On April 29, 2026, Pakistan's National Judicial (Policy Making) Committee released the National Guidelines for the Use of Artificial Intelligence in Judicial Institutions, approved at the Committee's 57th meeting. Developed by the National Judicial Automation Committee under Supreme Court Justice Muhammad Ali Mazhar, the framework does something unusually disciplined for a national AI policy: it tells courts exactly where machines may help and where they may not. AI is confined to case management, legal research, predictive analytics and document processing. Judges, the guidelines insist, remain the "ultimate arbiters" (Dawn).
That boundary deserves credit. It is the rare government document that resists the temptation to either ban the technology or hand it the keys.
The problem the guidelines are actually trying to solve
Start with the strongest case for caution — and for action. Pakistan's courts are buried. According to data compiled by the Law and Justice Commission, roughly 2.36 million cases were pending as of December 31, 2024, with about 83 percent stuck in the district judiciary (Minute Mirror). Peer-reviewed analysis of the same trend confirms a backlog hovering near two million for years, corroding the constitutional promise of speedy justice (Pakistan Social Sciences Review).
A litigant who waits seven years for a tenancy dispute to resolve has effectively been denied a remedy. That is not an abstraction in Pakistan; it is the median experience. So the instinct to reach for any tool that clears the docket faster — including AI triage, automated cause-list management and instant precedent retrieval — is entirely rational. The skeptics who worry that rushed automation could entrench bias in bail and sentencing, or that opaque models could quietly displace reasoned judgment, are also right to worry. Both pressures are real, and they pull in opposite directions.
What the guidelines do — and don't — permit
The NJPMC framework threads that tension by drawing a functional line rather than a blanket one. The four permitted uses are all upstream of the decision: organising files, surfacing relevant law, processing documents, flagging patterns. The guidelines pair this with safeguards against bias, an explicit demand for explainability and accountability, and strict privacy and data-security standards for litigants (The News).

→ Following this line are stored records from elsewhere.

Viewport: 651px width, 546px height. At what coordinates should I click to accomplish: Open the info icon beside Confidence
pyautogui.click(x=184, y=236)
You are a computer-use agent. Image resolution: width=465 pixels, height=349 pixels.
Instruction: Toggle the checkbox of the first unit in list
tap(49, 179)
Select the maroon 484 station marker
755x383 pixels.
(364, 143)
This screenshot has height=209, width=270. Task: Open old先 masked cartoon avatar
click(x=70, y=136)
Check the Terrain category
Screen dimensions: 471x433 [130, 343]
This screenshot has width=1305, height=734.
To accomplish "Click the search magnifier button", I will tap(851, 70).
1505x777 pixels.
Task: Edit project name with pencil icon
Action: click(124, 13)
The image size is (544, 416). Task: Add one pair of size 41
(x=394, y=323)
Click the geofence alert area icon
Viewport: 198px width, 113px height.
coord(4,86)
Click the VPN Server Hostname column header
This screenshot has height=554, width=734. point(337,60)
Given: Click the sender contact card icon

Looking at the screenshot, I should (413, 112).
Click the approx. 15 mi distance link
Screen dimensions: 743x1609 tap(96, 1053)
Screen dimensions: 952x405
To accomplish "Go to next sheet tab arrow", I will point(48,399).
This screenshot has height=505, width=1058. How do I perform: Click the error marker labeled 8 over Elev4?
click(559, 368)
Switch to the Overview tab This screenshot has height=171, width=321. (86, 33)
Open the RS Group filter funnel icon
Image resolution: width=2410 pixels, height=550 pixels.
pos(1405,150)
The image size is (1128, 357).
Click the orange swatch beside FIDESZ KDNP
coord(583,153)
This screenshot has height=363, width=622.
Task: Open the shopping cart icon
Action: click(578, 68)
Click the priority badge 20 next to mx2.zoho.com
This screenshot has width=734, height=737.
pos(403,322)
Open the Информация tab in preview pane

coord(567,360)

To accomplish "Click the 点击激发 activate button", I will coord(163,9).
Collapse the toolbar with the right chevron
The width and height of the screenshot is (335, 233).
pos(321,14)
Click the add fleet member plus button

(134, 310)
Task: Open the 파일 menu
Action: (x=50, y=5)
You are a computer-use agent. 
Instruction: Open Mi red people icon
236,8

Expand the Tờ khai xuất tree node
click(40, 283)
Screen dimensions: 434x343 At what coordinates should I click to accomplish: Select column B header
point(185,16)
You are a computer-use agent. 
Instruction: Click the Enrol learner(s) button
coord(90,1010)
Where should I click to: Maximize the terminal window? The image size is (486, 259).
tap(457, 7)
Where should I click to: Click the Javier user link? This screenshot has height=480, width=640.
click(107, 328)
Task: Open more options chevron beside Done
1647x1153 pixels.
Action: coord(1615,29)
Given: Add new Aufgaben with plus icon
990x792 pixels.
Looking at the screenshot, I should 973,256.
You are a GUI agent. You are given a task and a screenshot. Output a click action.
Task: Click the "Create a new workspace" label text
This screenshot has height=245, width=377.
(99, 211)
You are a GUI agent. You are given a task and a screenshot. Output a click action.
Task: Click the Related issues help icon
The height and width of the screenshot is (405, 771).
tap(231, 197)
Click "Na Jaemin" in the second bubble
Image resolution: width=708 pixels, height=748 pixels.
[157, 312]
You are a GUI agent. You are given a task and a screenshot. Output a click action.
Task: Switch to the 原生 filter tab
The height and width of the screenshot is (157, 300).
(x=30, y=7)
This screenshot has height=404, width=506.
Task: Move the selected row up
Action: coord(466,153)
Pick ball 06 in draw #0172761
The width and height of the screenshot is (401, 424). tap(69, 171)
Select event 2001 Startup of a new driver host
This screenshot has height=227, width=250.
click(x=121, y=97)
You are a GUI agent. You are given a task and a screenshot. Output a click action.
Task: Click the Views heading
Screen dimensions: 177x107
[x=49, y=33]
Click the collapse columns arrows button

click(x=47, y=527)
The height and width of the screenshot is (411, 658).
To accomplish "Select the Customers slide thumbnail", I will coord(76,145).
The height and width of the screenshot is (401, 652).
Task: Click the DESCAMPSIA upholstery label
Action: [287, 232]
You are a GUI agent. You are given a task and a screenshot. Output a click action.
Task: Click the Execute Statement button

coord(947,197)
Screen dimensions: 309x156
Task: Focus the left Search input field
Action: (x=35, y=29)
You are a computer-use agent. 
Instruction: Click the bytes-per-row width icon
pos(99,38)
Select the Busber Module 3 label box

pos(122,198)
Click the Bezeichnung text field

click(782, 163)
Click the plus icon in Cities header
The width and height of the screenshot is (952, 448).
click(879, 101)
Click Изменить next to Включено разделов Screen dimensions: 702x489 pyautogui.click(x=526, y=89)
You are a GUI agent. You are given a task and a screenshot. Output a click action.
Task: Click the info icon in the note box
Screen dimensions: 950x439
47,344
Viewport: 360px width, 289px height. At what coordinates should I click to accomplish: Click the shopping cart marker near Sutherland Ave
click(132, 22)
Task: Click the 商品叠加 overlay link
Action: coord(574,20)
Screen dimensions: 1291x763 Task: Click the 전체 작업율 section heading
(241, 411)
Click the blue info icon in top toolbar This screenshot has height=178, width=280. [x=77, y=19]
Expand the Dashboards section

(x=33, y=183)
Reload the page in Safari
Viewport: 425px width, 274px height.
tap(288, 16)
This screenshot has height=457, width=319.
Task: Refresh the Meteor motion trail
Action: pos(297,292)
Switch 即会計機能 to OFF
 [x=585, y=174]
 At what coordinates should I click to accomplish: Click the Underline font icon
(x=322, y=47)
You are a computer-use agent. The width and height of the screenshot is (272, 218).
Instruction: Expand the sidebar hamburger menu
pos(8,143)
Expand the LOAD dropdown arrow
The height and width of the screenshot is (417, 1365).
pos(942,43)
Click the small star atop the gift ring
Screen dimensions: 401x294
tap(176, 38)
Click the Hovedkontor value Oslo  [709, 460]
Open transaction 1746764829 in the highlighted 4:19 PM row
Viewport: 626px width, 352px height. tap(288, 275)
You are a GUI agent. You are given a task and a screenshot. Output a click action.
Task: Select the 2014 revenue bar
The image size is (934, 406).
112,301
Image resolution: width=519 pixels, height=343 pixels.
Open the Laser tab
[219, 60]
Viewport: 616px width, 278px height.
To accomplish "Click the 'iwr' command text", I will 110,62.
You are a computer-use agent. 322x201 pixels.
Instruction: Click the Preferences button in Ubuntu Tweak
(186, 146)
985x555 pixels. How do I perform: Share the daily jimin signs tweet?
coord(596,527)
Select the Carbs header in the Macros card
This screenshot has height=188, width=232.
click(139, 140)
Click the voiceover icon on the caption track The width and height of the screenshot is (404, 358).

Crucially, they preserve the administrative autonomy of each high court to adopt at its own pace, which avoids forcing a uniform rollout onto provinces with wildly different capacity.
This is proportionate regulation in the precise sense the term should carry. It does not legislate against a hypothetical robot judge — a fear that makes for good headlines but describes no product any court is procuring. It regulates the actual risk surface: a research tool that fabricates a citation, a triage model trained on historically skewed data, a vendor that harvests litigant records. Those are tractable, auditable failure modes, and naming them is the first step to managing them.
Built on a ruling, not a press release
The guidelines did not appear from nowhere. They operationalise the Supreme Court's 2025 judgment in Ishfaq Ahmed v. Mushtaq Ahmed (PLD 2025 SC 582), authored by Justice Syed Mansoor Ali Shah, which arose from exactly the kind of seven-year tenancy dispute described above. The Court grounded the right to expeditious justice in Articles 10A and 37(d) of the Constitution and held that AI should be "welcomed with careful optimism" — useful for research, drafting clarity and case-flow analytics, but never permitted to usurp the judge's interpretive role (Sociology & Cultural Research Review). The judgment was unusually clear-eyed about the downside, cataloguing hallucinated citations, black-box opacity and the risk of perpetuating bias.
That lineage matters. A guideline derived from a reasoned constitutional ruling carries more legitimacy — and more durability — than one improvised by a ministry. It also means the policy and the case law point the same direction, reducing the odds that early adopters get whipsawed by litigation.
The real test is capacity, not caution
Here is where our optimism turns practical. Pakistan is not starting cold: the Federal Judicial Academy's "Judge-GPT" research assistant has reportedly been adopted by around 1,500 district judges (SLD). Demand from the bench clearly exists. The guidelines' value is that they give those judges a sanctioned lane rather than leaving them to experiment with consumer chatbots in legal gray zones.
But a framework is not a fix. The backlog's documented causes — judicial vacancies, frequent transfers, weak infrastructure — are not problems an inference engine resolves. AI can cut the minutes a judge spends finding a precedent; it cannot fill an empty bench. The danger is not that these guidelines are too permissive but that they become a substitute for the harder, unglamorous work of hiring judges and digitising records. If the framework's explainability and audit requirements are enforced only on paper, Pakistan gets the risks of automation without the accountability.
The right posture, then, is to ship the tools, log every model decision, publish the audit trails, and measure disposal rates against a hard baseline. Confine AI to the back office, keep judgment human, and treat the guidelines as a floor for experimentation rather than a ceiling. On that test, Pakistan has written a model worth copying — provided it now does the boring part.